At one point I paused to document all of the different canned drinks I'd tried from the ample (awesome!) vending machines on our journeys. Here we have a canned oolong tea (my favorite, a smokey Chinese tea), a couple of melon sodas (the can with robots, love!), a sencha and wild card drink.


When we got back to town we had some more ramen and tea, I loved the chinese-style bowls. The ramen was pretty standard, not super memorable.


We met a friend at the same seaside cafe where I enjoyed my first breakfast. This time my meal had too much bread! The sandwich dry and unsubstantial. Too much white carb here!


This chain restaurant meal was very good and a healtheir option with silken tofu and miso soup. I loved the complimentary barley tea this was served with, supposedly good for digestion. Again- I could eat that presentation. This is a chain! Details! Delicious details!


I'd always wanted to try a combini (convenience) store bento. I had this one on the beach with oolong tea and made some cat friends along the way.  Nice presentation but it was dry and the fish was unpleasantly boring. Wonderful tea, though. 


Oh, those meat-eating days! I recall feeling bad about it at the time as I was already making a transition to being vegetarian but went along with it, I wanted to experience the novelty of cooking meat on a little table grill that I'd seen in different forms of Japanese media.


Just look at that amazing, oily ramen, toasty gyoza and yolky egg. Another delicious stop.


This traditional stop was my favorite. Okinawans have the longest life-spans in the world and their mostly vegetarian diet is often cited as one of the reasons. I wanted to try traditional Okinawanan fare and this restaurant did it justice. The bits of green your see is goya, a "bitter melon" that's said to be very healthy. It's hard to make this without a bitter taste but the goya served here had no hint of bitterness at all. I love the traditional tatami matts and tables.

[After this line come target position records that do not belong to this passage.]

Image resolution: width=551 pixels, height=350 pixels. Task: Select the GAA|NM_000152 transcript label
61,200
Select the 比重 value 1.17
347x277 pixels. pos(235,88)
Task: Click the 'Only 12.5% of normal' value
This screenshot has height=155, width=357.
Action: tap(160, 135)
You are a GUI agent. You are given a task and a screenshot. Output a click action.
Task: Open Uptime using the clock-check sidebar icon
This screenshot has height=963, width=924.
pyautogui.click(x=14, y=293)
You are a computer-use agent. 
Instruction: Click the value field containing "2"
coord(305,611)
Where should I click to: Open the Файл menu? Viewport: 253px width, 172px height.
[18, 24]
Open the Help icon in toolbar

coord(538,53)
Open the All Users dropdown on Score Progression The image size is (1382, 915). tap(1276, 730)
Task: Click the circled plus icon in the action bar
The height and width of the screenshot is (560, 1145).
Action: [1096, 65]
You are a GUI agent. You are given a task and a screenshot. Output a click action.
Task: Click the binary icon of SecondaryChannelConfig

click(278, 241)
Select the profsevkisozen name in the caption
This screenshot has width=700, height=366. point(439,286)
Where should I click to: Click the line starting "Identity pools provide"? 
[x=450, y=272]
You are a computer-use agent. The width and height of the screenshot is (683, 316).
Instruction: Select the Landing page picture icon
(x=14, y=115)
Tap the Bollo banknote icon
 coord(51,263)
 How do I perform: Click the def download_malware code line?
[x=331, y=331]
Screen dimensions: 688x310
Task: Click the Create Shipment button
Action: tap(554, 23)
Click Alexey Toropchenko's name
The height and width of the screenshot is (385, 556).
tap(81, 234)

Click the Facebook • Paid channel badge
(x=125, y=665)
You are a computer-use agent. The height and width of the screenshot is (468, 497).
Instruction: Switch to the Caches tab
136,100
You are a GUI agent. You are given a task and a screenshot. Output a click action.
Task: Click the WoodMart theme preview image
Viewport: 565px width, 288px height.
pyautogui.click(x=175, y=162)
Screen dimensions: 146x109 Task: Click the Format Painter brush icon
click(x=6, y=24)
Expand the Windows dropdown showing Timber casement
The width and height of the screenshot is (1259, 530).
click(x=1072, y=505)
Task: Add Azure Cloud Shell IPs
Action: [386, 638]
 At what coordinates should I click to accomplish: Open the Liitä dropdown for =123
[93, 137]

 JR saved "the best for last" with the famous Yoshi Hatchi sushi bar. The walls are filled with photos of celebrities that have come from around the world to taste this sushi. It was a small, cozy, traditional space with warm lighting and textures. The sushi was good with generous portions.


I said my goodbyes to Japanese food at the air port, spending the last of my yen on a bag to carry the ample souveniers I'd bought for friends and a last bento box. This goya was very bitter and the food not as fresh as resturants. I've heard good things about bento boxes on trains and train stations but the airport one was a little lackluster. The presentation never fails, though! A big part of my love for Japan and their culture is all in that flawless presentation. A designer's dream.


And so I flew back to the US, retrieved the then-kitten Yuko-chan from her cat-sitter, and looked around my  kitschy apartment. Every time I come back from visting a foreign country my apartment feels lifeless, empty and sad. It looses its "homeyness" somehow and I long to be back where I was filling up on fresh experiences. I have a strong wanderlust, experiencing other cultures feeds my creativity, my soul.

Thanks for letting me indulge in sharing some of my favorite experiences with you. I'm excited to travel more, make more memories, reflect, and course, share them!